Sheetal Sukhija for Big News Network.com - Thursday 18th May, 2017
WASHINGTON, U.S. - Following two weeks of outrageous actions, U.S. President Donald Trump now finds himself in a place where not many American Presidents have been before.
Still, as talks of his impeachment moved from being a mere conspiracy theory discussed in hushed circles to an actual reality taking birth on the House floor on Wednesday, not many raised eyebrows.
The possibility of Trump’s impeachment was born even before he officially claimed the White House.
However, the last two weeks and the revelations that have been made have leaded his administration to a point where the likelihood of his ouster might soon become a reality.
A timeline of contoversies
Last week, the drama started with fired acting Attorney General Sally Yates revealing that Trump administration officials were informed about the risk that former National Security Adviser Michael Flynn was a ripe blackmail target for Russia while in office.
This revelation took up massive media space at the start of the week - but no one in Washington, not even the country’s mainstream media was prepared for what was to follow the same week.
In a shock move, Trump fired FBI Director James Comey and what followed from there on is more drama and a deepening crisis that holds the potential to sink Trump’s presidency, that had established its base on a shaky ground.
The President, post Comey’s ouster, blindsided his own vice president with his shifting reasoning before sabotaging the White House press operation that was trying to defend him.
A report earlier last week also claimed that Trump demanded a loyalty pledge from Comey, leading to a warning by critics that Trump was guilty of a grotesque abuse of power, or even worse.
Causing further damage to his position of power, Trump suggested in a televised interview that Comey's investigation into links between his presidential campaign and Russia were indeed the reason he was fired.

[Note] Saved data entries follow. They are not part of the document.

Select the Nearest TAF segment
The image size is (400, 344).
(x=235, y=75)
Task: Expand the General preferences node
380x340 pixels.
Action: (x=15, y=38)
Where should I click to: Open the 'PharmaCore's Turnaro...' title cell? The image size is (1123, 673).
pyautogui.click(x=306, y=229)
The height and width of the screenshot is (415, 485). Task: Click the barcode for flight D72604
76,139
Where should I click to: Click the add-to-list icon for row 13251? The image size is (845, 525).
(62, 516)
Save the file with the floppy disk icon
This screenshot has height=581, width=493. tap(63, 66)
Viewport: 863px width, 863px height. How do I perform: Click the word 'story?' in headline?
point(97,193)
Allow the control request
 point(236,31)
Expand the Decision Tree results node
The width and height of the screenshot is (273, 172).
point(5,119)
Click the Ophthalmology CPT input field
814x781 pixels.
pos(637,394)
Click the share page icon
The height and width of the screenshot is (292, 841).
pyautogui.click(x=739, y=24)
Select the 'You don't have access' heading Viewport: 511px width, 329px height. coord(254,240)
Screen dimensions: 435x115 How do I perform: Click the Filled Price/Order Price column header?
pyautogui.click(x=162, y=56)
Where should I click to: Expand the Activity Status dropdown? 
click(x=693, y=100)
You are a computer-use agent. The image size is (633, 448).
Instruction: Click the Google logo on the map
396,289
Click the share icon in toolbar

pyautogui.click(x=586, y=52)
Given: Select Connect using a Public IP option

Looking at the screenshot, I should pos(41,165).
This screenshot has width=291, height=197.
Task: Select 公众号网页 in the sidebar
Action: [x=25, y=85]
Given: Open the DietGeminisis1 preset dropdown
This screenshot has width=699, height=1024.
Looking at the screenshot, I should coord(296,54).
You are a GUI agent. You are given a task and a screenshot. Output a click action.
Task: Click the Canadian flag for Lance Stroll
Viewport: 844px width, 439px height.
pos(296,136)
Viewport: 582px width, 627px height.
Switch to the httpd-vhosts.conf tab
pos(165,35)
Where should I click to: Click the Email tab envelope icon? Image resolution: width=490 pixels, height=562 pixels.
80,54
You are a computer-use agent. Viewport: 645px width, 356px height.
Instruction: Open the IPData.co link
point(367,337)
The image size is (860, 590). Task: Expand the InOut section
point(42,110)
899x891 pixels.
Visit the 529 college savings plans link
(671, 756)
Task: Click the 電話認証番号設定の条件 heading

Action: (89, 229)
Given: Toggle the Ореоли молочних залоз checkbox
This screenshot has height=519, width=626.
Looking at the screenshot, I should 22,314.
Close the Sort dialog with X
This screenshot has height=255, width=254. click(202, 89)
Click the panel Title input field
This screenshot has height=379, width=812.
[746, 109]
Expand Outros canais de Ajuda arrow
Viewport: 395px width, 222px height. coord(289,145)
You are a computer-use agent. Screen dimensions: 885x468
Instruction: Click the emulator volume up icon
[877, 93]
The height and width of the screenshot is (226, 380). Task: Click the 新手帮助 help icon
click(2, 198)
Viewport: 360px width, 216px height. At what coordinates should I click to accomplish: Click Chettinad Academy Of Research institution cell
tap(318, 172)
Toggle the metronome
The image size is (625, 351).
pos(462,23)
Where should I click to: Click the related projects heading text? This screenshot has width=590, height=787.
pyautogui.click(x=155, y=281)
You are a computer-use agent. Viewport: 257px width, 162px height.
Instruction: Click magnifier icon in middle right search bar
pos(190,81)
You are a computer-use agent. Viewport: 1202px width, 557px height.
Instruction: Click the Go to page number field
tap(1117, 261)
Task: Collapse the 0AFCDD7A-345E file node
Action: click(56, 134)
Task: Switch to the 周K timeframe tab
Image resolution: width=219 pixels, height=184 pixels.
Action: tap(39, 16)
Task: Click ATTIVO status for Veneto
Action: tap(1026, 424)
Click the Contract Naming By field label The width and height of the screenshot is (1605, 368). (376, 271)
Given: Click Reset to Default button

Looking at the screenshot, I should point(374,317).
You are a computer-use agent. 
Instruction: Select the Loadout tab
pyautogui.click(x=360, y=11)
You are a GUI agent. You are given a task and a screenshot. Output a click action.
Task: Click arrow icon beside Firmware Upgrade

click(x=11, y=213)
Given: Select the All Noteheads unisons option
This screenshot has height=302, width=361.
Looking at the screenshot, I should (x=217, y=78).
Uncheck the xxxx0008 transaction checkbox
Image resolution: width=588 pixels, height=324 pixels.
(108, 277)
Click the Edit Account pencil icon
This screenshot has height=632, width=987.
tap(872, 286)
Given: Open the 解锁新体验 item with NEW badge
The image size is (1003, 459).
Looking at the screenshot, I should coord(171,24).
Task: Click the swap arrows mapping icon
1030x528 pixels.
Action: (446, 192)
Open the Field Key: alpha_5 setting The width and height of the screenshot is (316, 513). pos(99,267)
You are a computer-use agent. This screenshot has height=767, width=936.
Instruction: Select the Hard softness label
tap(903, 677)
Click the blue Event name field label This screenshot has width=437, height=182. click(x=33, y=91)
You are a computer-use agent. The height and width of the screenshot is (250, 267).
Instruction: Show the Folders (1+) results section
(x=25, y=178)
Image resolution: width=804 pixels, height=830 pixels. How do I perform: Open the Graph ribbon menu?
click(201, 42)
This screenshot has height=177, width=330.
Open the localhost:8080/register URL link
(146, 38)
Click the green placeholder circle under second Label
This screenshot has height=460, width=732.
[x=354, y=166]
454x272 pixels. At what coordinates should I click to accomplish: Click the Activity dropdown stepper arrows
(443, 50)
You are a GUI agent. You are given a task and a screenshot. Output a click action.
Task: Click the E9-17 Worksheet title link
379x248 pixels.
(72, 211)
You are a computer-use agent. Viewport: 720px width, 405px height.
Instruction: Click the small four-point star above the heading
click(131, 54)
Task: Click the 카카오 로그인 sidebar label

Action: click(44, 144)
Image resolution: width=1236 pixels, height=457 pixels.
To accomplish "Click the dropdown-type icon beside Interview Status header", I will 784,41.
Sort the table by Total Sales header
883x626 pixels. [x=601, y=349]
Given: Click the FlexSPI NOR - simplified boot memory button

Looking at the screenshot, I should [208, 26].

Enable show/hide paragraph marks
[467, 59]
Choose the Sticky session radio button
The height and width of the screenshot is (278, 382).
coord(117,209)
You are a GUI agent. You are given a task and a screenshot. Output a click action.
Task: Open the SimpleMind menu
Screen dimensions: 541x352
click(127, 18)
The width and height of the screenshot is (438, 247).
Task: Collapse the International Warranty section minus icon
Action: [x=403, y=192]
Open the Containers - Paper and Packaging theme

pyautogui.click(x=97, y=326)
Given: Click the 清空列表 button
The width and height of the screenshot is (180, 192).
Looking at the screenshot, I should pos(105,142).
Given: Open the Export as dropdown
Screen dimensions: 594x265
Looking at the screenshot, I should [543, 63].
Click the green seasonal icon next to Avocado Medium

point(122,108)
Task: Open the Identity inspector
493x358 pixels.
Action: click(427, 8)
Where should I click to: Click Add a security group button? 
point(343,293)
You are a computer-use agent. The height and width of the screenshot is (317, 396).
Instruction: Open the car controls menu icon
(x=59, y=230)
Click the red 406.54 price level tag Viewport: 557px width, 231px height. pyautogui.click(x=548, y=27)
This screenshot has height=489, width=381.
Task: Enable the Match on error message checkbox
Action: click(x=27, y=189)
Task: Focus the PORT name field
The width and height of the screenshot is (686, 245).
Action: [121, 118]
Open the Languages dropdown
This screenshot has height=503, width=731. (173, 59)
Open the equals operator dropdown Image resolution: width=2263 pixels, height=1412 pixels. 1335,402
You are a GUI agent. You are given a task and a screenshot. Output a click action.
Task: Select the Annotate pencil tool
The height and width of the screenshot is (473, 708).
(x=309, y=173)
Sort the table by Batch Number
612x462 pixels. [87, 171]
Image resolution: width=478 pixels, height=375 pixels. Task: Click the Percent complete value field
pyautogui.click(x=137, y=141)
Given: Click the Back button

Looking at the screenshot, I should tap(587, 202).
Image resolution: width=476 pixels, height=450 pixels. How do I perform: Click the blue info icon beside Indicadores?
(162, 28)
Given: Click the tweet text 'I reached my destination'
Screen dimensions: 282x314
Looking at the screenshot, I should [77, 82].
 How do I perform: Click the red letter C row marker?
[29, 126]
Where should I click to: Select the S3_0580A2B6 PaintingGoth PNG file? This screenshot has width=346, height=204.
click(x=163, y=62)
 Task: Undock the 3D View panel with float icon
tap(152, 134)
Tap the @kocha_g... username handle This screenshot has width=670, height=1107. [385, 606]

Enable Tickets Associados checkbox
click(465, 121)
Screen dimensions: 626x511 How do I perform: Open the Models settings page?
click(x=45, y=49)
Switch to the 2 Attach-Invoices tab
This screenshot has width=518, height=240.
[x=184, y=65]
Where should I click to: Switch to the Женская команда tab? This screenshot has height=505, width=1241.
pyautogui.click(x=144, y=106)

Unleashing another round of drama, in an early morning tweetstorm on Friday, Trump seemed to suggest he had a Nixon-style White House taping operation - and warned Comey against making any negative leaks about him to the media.
Trump tweeted, “James Comey better hope that there are no ‘tapes’ of our conversations before he starts leaking to the press!”
Trump even threatened to cancel media press briefings on Twitter, putting the news media on notice.
Then came a potentially devastating revelation that left his administration on the defensive, after a report in The Washington Post revealed that a day after Comey’s ouster, when Trump held a highly controversial meeting with Russian Foreign Minister Sergei Lavrov and Russian Ambassador to the U.S. Sergey Kislyak - he let slip details of a top secret intelligence to the Russian ambassador.
Current and former U.S. officials revealed in the report that at the meeting, Trump had revealed the highly classified information to the Russian official, putting a source of intelligence on the Islamic State at risk.
It was also noted that the information Trump relayed during the Oval Office meeting had been provided by a U.S. partner through an intelligence-sharing arrangement - later indicated to be Israel.
The information was considered so sensitive, that details of it had even been withheld from allies and was tightly restricted even within the U.S. government.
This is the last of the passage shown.